Eucharistic meditation

Eucharistic meditation June 14, 2009

Proverbs 9:1-5: Wisdom has built her house, she has hewn out her seven pillars; s he has slaughtered her meat, she has mixed her wine, she has also furnished her table. She has sent out her maidens, she cries out from the highest places of the city, “w hoever is simple, let him turn in here!” As for him who lacks understanding, she says to him, “Come, eat of my bread and drink of the wine I have mixed.

In our readings today, we considered the issue of wisdom. Wisdom is skill, social, artistic, verbal; and wisdom is skill to rule. Wisdom is the virtue of kings, and we are all called to pursue wisdom because we are all called to be kings.

Job is also a book of wisdom, but it seems to go in a completely different direction.

Proverbial wisdom is about acquiring the skill to prosper in the land, to be blessed in life. The book of Job seems to say, Maybe. While Proverbs says that the wise triumph and prosper, Job shows that we might be wise, blameless, and upright, and it won’t make a bit of difference. Proverbs is about acquiring wisdom; Job tells us that we have the deepest wisdom when we know how little wisdom we’ve got.

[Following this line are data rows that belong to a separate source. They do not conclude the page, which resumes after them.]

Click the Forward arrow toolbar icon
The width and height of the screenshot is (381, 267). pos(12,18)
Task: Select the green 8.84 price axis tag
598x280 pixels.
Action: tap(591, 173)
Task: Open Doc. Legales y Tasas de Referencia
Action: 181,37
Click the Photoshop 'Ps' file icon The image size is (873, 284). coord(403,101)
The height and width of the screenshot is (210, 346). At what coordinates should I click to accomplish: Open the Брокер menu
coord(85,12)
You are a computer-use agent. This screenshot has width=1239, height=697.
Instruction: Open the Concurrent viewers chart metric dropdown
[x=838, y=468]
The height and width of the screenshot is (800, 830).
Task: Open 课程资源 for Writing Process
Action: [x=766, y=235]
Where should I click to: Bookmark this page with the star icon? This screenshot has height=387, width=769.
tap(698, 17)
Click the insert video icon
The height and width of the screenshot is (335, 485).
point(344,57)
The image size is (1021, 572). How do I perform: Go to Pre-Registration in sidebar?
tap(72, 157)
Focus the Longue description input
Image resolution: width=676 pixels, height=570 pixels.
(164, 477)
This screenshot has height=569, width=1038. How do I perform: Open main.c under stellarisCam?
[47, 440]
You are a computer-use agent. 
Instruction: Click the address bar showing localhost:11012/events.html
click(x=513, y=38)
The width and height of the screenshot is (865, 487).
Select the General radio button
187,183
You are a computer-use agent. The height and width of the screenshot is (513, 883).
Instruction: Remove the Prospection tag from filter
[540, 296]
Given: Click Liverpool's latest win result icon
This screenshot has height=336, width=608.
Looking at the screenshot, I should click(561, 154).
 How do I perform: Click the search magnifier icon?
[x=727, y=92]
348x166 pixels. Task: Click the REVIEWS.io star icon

There’s something to that. Job and Ecclesiastes are, in a sense, qualifications to the book of Proverbs. But centrally they are all teaching the same wisdom. They are teaching the wisdom of God, the wisdom that IS the eternal Son of the Father, the same Wisdom that Paul speaks of when He says that he purposed to know nothing among the Corinthians except Christ and Him crucified.

Job, in other words, is all about ruling well, about acquiring the skill necessary for successful and prosperous and blessed life, just as much as Proverbs. Job is about how to rule in the midst of adversity, how to rule when surrounded by “friends” who betray and accuse you, how to flourish when the great wind of God has broken down the four corner of your house and then four windy friends come along. Job is a king at the beginning, and throughout the book remains a king, doing kingly things, speaking kingly words, acting and speaking with the wisdom that comes from Yahweh.

All these threads are neatly woven together here, at the Lord’s Table. This is the table of Wisdom, the table that wisdom prepares and calls us to. This is the table that celebrates the overthrow of Satan and all little satans. This is the table where we commemorate and share in the sacrificial death of the Son of God. This is the table where the Wisdom of God who became incarnate offers Himself now as food and drink. Is it the table of wisdom because it celebrates the cross.

For all these reasons, this is a table for kings and queens, princes and princesses, who come here to receive the wisdom of God through the Spirit, that we may have the mind of Christ.